* [Task goal]: Rewrite all of the data below with "bookmark" changed to "saved link" and everything else unchanged. Leave the pictures out of your answer.

* [Records]:
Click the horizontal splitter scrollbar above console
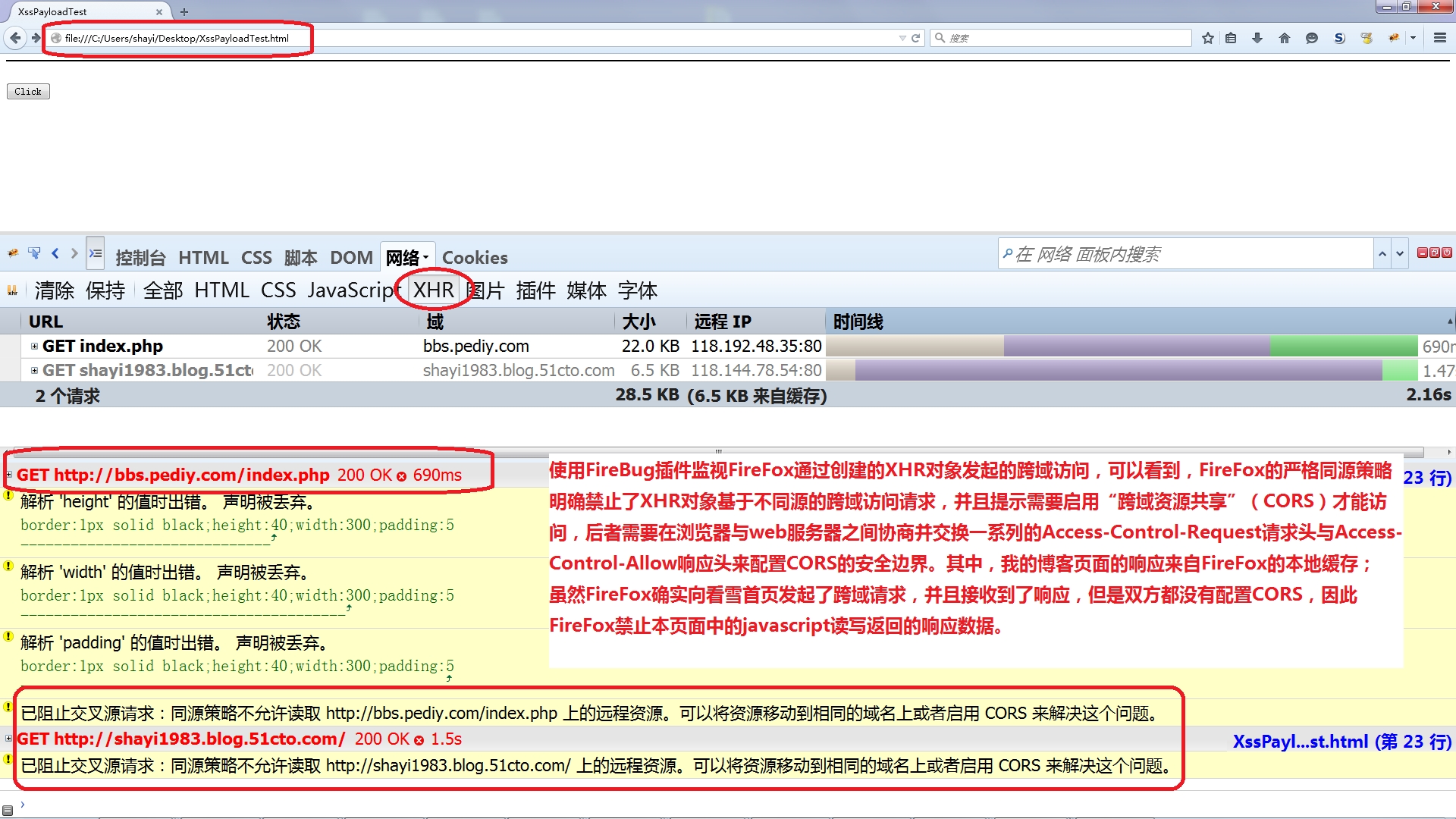This screenshot has height=819, width=1456. pos(717,451)
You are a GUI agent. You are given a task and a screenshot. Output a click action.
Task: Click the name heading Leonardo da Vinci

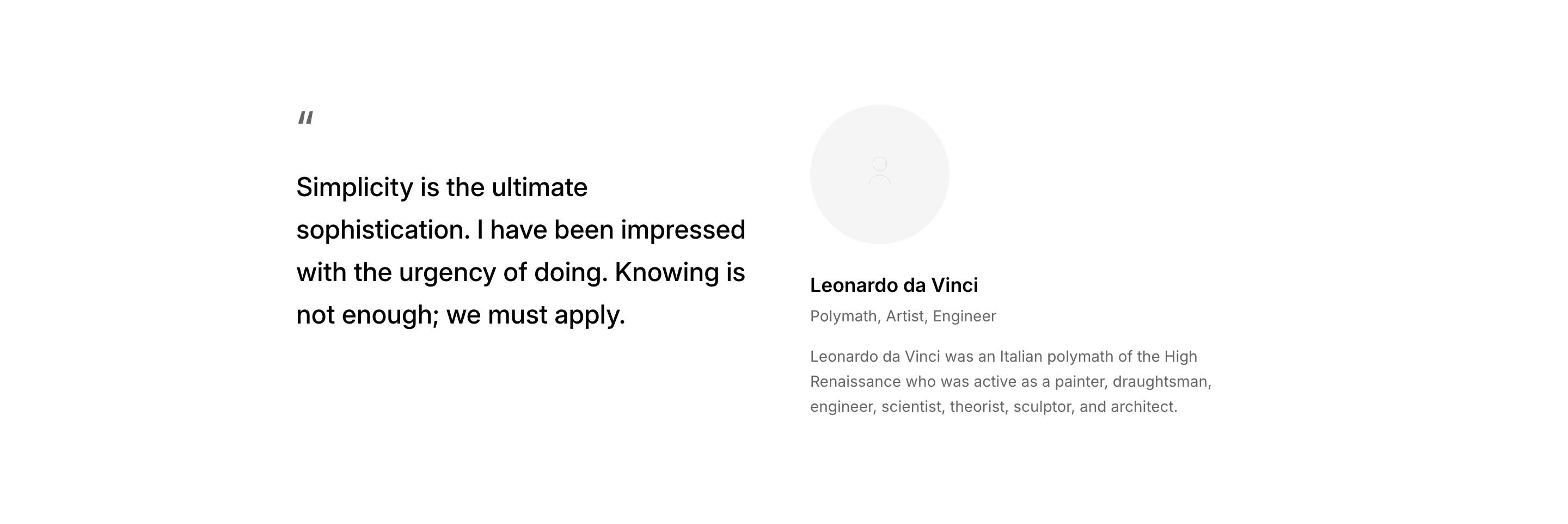click(x=893, y=285)
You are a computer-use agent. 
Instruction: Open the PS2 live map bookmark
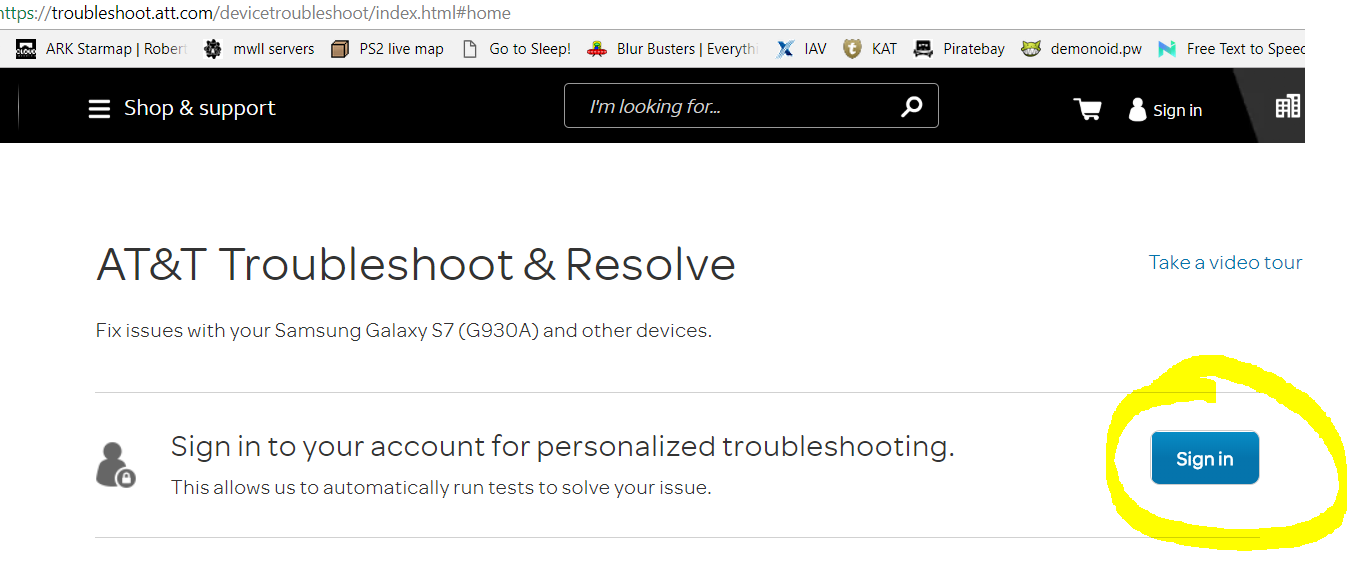point(388,48)
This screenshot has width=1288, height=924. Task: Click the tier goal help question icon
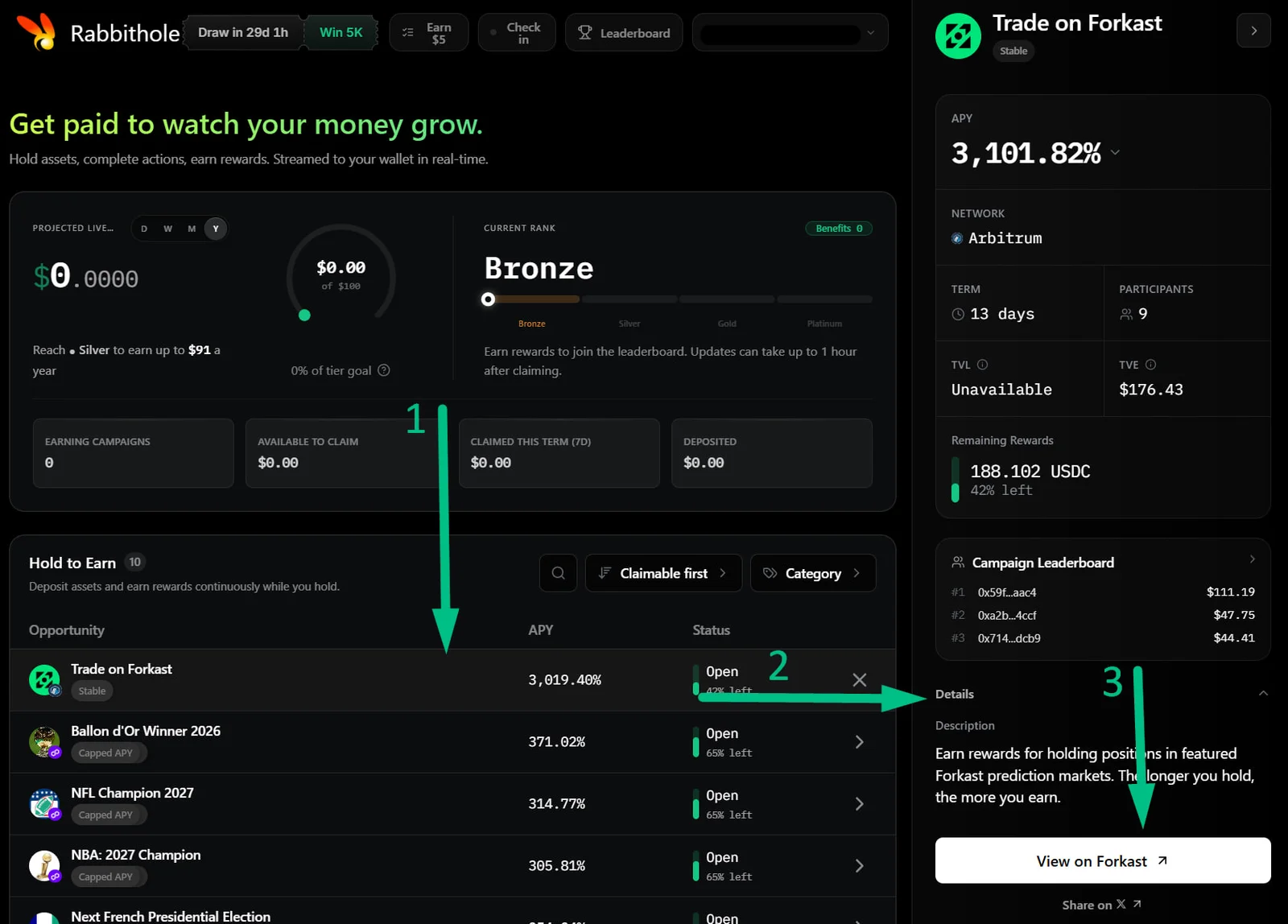384,370
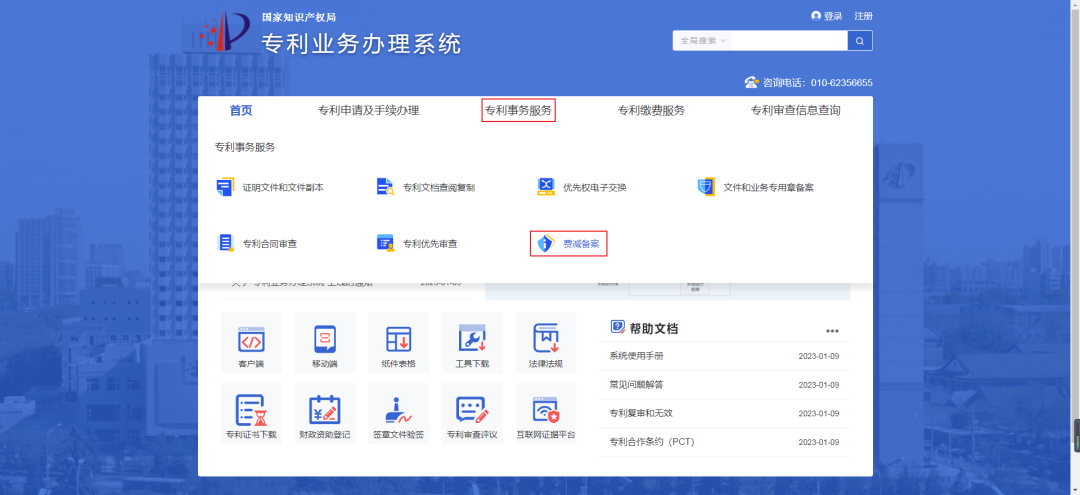Open the 专利申请及手续办理 menu
1080x495 pixels.
(368, 110)
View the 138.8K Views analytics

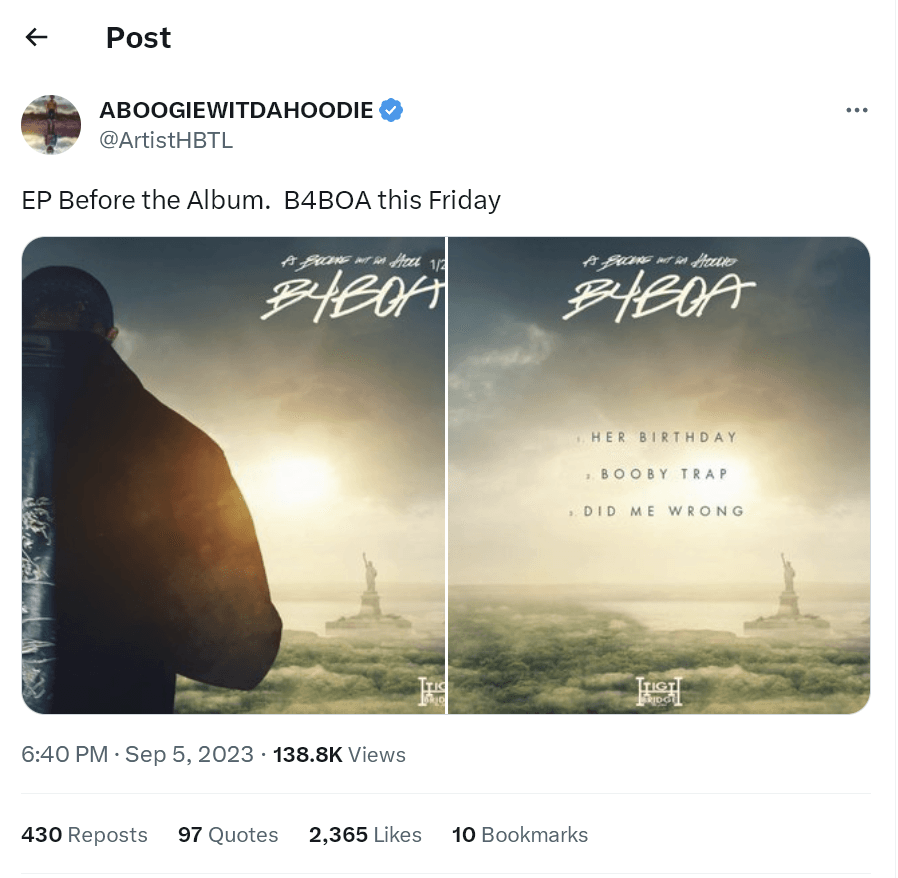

* [Response]:
Click the horizontal splitter scrollbar above console
This screenshot has height=819, width=1456. pos(717,451)
You are a GUI agent. You are given a task and a screenshot. Output a click action.
Task: Click the name heading Leonardo da Vinci

click(x=893, y=285)
You are a computer-use agent. 
Instruction: Open the PS2 live map saved link
point(388,48)
This screenshot has width=1288, height=924. Task: Click the tier goal help question icon
384,370
Open the 专利申请及手续办理 menu
1080x495 pixels.
(368, 110)
View the 138.8K Views analytics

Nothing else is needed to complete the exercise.